Artemus, my dog, is no longer. How is he germane to the clergy sexual abuse scandal?  When I first started to go to therapy I cried a lot while talking about all of the abuse I experienced at the hands of priests.  (Only one was sexual abuse.) About three years into therapy a priest friend of mine was on an extended “educational” stay in Portugal. When people came to visit him in Lisbon he would take then to Fatima. I never visited.  When a mutual friend and her sister went a stray dog attached himself to them in Fatima. Since all the vets in Portugal said he would be destroyed Regina paid to have him brought back to the USA. Many hysterical e-mails catalogued the dog’s trip.  I responded to them by saying that I would take the dog just for the stories. I was not really serious.  Bing. bang, boom I now had a dog.

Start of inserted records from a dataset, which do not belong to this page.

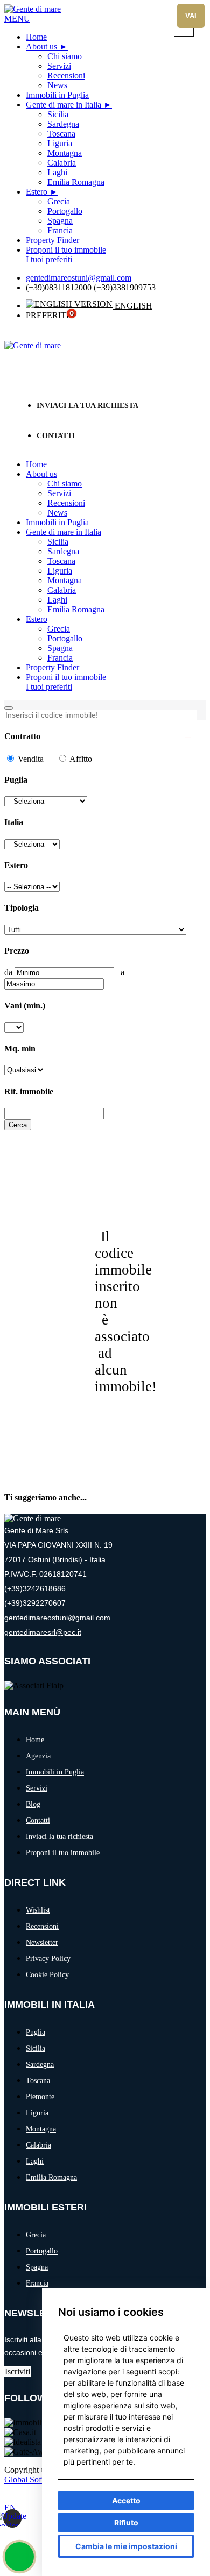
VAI (191, 16)
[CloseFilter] (188, 737)
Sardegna (63, 551)
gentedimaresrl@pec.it (42, 1632)
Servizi (59, 493)
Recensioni (66, 502)
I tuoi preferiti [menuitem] (49, 259)
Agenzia (38, 1756)
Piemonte (40, 2097)
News (57, 512)
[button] (17, 18)
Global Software (32, 2479)
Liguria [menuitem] (59, 143)
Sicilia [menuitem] (57, 114)
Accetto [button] (126, 2500)
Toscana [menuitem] (61, 133)
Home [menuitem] (36, 36)
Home (36, 464)
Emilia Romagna (75, 609)
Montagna (64, 580)
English (132, 305)
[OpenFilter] (8, 708)
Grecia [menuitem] (58, 201)
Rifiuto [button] (126, 2522)
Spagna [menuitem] (60, 220)
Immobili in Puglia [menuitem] (57, 94)
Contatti (56, 436)
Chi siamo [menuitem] (64, 56)
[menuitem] (47, 46)
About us (41, 46)
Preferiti (47, 315)
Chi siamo (64, 483)
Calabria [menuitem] (61, 162)
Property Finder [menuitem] (52, 240)
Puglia (35, 2032)
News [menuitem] (57, 85)
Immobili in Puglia (57, 522)
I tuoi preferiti (49, 686)
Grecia (58, 628)
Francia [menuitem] (60, 230)
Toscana (61, 561)
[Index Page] (32, 1518)
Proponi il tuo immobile (66, 677)
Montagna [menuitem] (64, 153)
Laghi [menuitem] (57, 172)
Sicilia (57, 541)
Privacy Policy (48, 1959)
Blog (33, 1804)
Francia (60, 657)
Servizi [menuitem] (59, 65)
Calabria (61, 590)
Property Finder (52, 667)
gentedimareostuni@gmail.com (78, 277)
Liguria (59, 570)
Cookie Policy (47, 1975)
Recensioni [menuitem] (66, 75)
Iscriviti (17, 2371)
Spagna (60, 648)
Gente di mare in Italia (63, 104)
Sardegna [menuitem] (63, 123)
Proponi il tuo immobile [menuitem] (66, 249)
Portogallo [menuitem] (64, 211)
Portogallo (64, 638)
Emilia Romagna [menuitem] (75, 182)
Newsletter (42, 1942)
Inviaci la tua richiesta (87, 406)
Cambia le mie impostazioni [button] (126, 2546)
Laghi (57, 599)
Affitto (80, 758)
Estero (36, 191)
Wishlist (38, 1910)
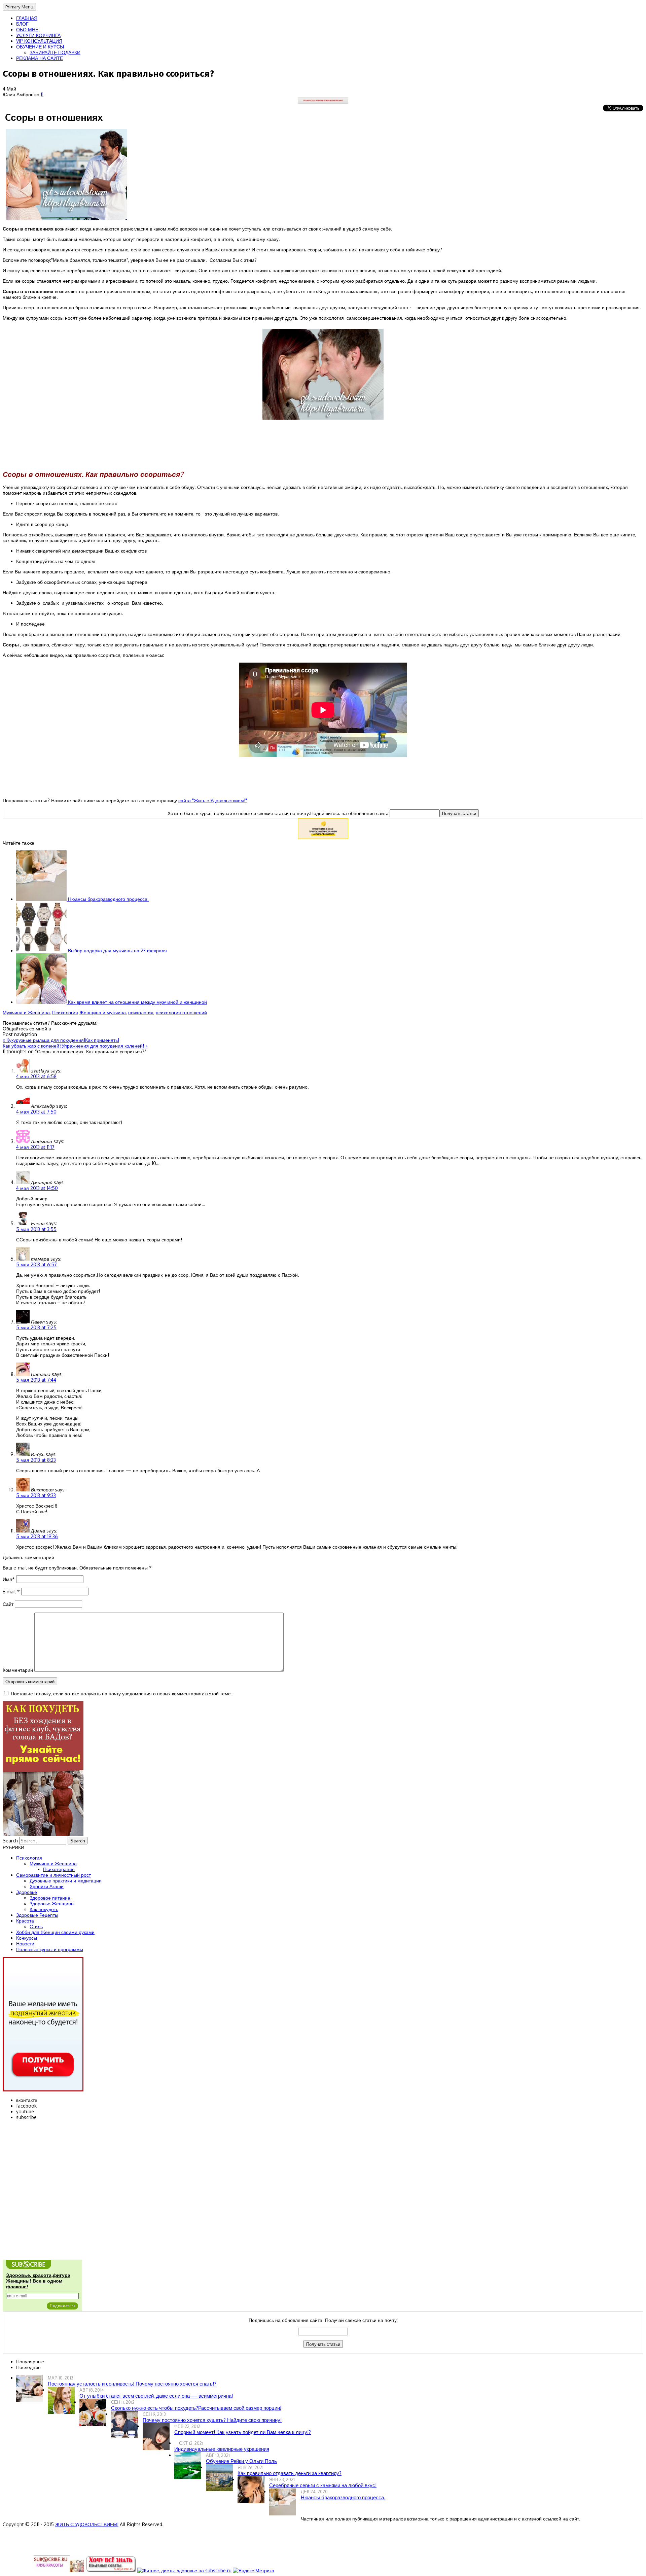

My therapist enthusiastically endorsed what seemed like folly to everyone else.  He said taking care of a pet would force me to go outside of myself.  So my murderous feelings towards a number of priests were now transferred to the dog. (Not really.) The first year was a power struggle between us. I won some, he won some. But I loved him and taking care of him. I even called him my baby.  I was defiantly outside of myself.  I had him for nine years, eight months and 11 days. It was estimated by the veterinarian that he was about five when I got him so he was about 14.

I loved him, I’ll miss him and my heart hurts. (I hope it is not a pending heart attack.) He most definitely took me outside myself. In reality Artemus helped save me.

No more dogs. My three cats must suffice.